Tatiana Vialle : Justement, cette ambivalence, cette envie de toujours tout maîtriser, tout en cherchant à ce que le geste artistique soit le plus impulsif possible. C’est presque schizophrénique. Nicolas de Staël a toujours été partagé entre ces deux extrémités. Quand on parcourt sa correspondance, ce questionnement pour tenter de relier ces deux idées paradoxales est permanent, presque obsessionnel. Même quand il a commencé à être connu et à vendre ses toiles, il n’a jamais cessé de douter. Faut-il tout maîtriser ou laisser aller ? Est-ce que ce qui jaillit sans avoir été pensé en amont n’est pas plus intéressant que quand on maîtrise ?
Comment porte-on au plateau un geste pictural ?

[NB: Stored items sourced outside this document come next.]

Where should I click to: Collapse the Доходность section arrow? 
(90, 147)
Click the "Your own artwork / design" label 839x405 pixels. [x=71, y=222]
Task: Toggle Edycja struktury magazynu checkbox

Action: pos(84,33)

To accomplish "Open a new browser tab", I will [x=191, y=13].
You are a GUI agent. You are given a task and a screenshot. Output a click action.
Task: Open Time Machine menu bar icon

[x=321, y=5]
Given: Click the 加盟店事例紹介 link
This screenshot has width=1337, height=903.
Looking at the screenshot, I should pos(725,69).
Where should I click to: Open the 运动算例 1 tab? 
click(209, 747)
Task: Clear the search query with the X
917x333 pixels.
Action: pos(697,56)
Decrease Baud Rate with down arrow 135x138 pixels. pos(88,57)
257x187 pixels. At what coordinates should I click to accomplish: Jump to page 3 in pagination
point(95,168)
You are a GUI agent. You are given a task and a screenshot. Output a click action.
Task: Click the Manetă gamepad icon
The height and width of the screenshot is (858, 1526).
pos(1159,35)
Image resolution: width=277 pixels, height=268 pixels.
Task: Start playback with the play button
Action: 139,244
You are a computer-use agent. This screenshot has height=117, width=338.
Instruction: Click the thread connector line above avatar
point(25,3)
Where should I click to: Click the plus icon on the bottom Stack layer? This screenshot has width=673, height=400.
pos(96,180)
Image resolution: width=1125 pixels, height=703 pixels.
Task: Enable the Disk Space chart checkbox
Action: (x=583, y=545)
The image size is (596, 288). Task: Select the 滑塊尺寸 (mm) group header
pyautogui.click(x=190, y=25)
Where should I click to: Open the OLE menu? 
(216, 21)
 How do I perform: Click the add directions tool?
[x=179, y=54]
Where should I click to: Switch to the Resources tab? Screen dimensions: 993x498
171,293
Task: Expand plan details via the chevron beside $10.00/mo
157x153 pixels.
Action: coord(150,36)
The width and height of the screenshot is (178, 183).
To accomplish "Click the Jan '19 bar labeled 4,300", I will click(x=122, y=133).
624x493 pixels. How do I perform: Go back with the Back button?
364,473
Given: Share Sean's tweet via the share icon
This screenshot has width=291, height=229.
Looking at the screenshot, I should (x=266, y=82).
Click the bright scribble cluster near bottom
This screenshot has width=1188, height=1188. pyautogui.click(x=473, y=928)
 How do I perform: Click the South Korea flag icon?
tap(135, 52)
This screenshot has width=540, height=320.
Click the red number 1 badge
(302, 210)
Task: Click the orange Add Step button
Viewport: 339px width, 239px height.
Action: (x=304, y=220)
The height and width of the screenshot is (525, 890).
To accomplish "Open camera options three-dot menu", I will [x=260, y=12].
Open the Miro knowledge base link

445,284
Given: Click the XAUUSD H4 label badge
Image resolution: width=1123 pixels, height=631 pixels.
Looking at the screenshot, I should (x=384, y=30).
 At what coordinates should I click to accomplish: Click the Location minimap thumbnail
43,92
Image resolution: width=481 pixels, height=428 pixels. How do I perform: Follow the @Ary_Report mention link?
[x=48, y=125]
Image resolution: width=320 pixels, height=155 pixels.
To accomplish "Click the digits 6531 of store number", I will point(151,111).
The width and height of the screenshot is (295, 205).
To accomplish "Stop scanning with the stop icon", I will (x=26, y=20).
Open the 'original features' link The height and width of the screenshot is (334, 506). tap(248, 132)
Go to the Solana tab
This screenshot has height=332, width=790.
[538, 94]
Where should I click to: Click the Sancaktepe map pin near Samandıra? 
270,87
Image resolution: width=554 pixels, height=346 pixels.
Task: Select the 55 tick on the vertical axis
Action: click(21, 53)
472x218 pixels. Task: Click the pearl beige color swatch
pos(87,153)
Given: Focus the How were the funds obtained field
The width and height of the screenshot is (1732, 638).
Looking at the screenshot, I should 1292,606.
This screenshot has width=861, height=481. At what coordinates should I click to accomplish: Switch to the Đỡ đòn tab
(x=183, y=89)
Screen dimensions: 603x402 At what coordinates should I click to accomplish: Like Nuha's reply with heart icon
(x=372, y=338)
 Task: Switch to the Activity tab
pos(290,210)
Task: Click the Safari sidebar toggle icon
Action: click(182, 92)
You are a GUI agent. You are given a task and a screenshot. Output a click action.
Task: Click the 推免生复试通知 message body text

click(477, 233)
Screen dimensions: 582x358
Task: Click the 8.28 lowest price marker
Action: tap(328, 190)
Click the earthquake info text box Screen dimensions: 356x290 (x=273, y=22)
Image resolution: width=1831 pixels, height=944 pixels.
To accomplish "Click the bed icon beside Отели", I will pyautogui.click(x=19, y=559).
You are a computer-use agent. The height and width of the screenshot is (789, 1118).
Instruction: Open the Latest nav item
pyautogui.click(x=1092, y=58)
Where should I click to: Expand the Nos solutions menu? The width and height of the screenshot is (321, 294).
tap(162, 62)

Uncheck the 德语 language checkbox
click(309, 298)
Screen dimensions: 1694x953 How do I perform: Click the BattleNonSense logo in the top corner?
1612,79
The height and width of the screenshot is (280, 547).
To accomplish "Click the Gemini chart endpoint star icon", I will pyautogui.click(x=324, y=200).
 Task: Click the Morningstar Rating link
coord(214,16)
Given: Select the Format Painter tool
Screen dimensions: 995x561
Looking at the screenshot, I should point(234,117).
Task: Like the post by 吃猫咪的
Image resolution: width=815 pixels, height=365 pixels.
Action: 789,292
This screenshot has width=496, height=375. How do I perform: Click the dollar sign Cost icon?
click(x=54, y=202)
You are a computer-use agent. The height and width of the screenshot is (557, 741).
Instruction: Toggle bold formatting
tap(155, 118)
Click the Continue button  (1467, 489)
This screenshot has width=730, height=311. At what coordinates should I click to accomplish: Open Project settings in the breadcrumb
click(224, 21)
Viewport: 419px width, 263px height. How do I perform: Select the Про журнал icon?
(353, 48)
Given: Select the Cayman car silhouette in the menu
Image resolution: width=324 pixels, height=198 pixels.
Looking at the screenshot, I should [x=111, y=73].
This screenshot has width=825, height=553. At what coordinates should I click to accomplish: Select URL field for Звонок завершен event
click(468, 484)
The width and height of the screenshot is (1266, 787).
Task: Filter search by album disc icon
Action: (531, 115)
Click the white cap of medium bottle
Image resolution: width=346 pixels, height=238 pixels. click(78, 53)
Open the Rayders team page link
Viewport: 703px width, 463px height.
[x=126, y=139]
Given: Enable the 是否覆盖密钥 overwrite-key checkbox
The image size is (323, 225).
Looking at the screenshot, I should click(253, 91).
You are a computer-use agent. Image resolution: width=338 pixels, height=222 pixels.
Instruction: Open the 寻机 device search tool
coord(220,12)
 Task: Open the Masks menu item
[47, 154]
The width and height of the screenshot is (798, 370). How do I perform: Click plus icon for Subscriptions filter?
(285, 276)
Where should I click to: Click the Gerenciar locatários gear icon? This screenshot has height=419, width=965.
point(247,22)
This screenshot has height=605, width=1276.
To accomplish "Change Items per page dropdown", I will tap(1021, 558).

Tatiana Vialle : quand j’ai commencé à imaginer le spectacle, j’avais dans l’idée qu’il fallait un ou une artiste au plateau, quelqu’un qui donne chair à des œuvres plastiques en temps réel. J’ai fait appel à Juliette Baigné, qui chaque soir performe et imagine une nouvelle scénographie. Il était important de pouvoir confronter au plateau tout l’aspect très théorique des lettres, avec quelque chose de concret. Et puis ce qui est intéressant chez de Staël, c’est qu’à travers ses correspondances, on s’approche un peu de son intimité, même si les questionnements sur son travail reviennent toujours l’obnubiler. Il fallait à mon sens que tout cela se ressente à travers un geste plastique.
Comment avez-vous fait le choix des lettres qui composent le spectacle ?
Tatiana Vialle : Il s’est fait à travers un des personnages que j’ai inventé de toutes pièces, une jeune élève d’école d’art, incarné par Telma Bello, qui, en questionnant ce professeur joué par Mathieu Touzé, cherche à percer le mystère du processus créatif. Ce travail va les amener à plonger dans la correspondance de Nicolas de Staël. Ne trouvant pas son propre chemin, la jeune fille va tenter d’emprunter celui du peintre. Ensemble, il vont parcourir les mots, les pensées de Nicolas de Staël, s’intéresser à ce qui l’animait, et découvrir dans l’intimité de l’homme ce qui a nourri l’artiste. J’ai donc tout simplement suivi la quête de ce personnage et les lettres ont suivi. Et puis après avoir relu plusieurs fois le recueil qui contient toute sa correspondance, je me suis rendu compte que certains de ses écrits étaient plus persistants que d’autres dans ma mémoire. Je n’arrivais pas à les oublier. Je les ai donc inclus dans la pièce.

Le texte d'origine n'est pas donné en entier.